■ **SET PROBLEM**: Can you reproduce every one of the rows below word for word, leaving the pictures out?

■ **DATA FOR THIS EXERCISE**:

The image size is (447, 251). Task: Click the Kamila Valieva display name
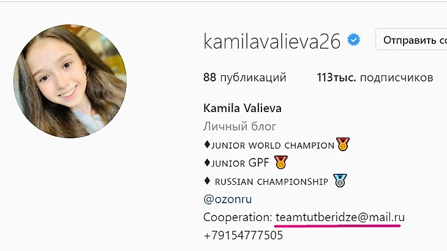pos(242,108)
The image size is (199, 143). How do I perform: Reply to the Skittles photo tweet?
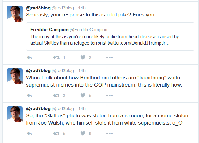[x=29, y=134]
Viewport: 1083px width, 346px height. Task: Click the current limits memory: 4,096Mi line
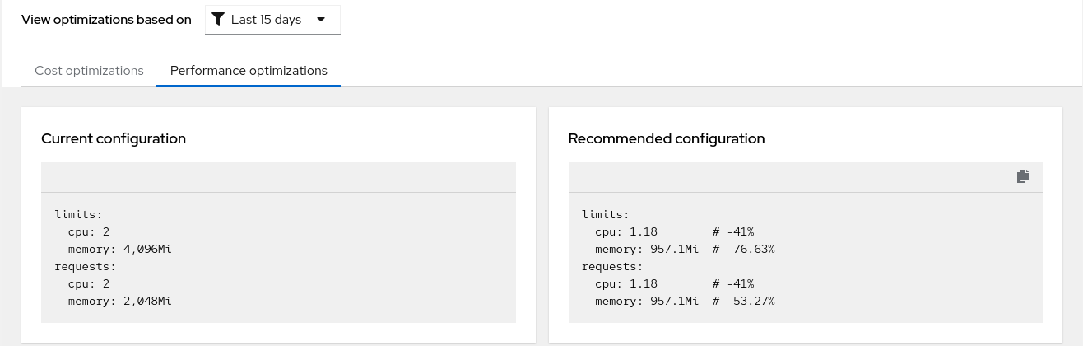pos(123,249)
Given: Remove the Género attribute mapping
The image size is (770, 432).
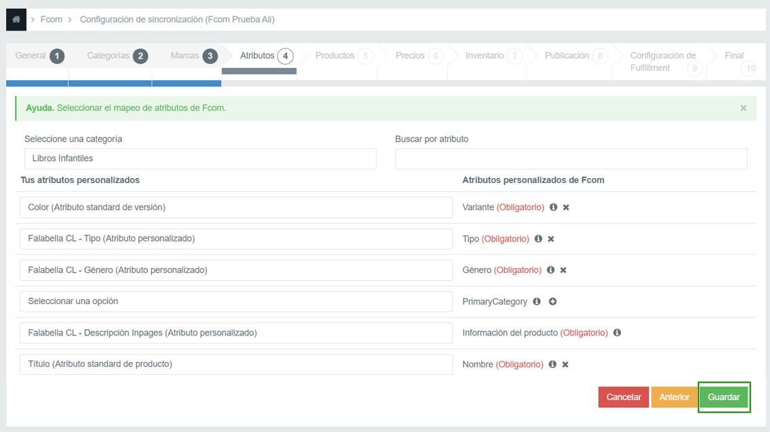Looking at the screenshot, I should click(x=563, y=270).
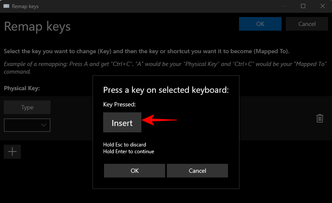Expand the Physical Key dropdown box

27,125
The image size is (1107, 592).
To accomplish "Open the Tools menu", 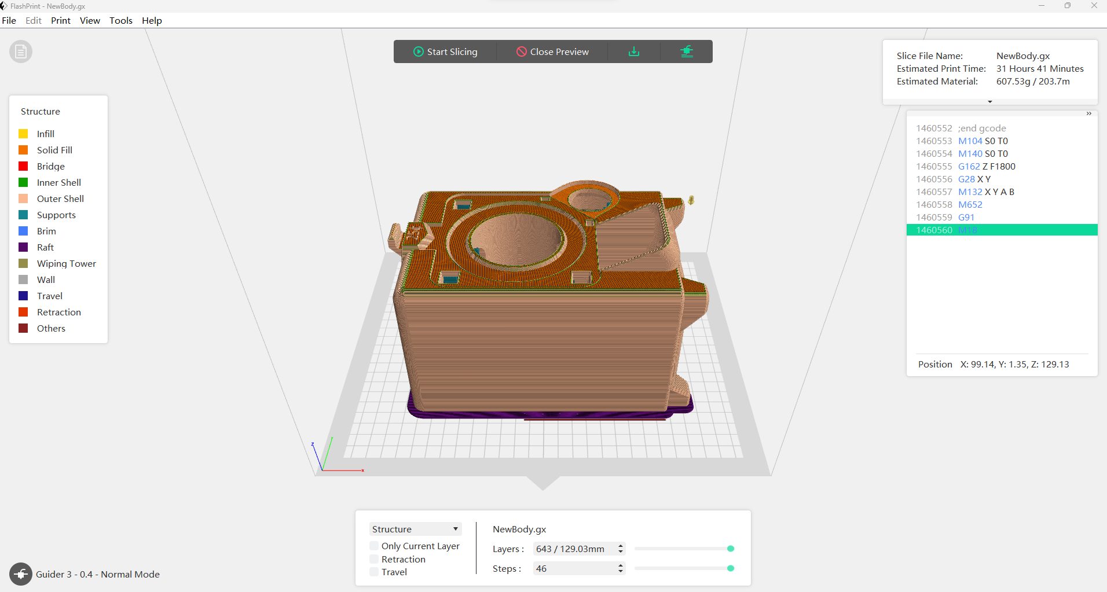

■ **ANSWER TO THE EXERCISE**:
The image size is (447, 251). Task: Click the Kamila Valieva display name
pos(242,108)
The image size is (199, 143). How do I perform: Reply to the Skittles photo tweet?
[x=29, y=134]
Viewport: 1083px width, 346px height. Task: Click the current limits memory: 4,096Mi line
pos(123,249)
Given: Remove the Género attribute mapping
The image size is (770, 432).
Looking at the screenshot, I should click(x=563, y=270).
Expand the Physical Key dropdown box

27,125
The image size is (1107, 592).
To accomplish "Open the Tools menu", 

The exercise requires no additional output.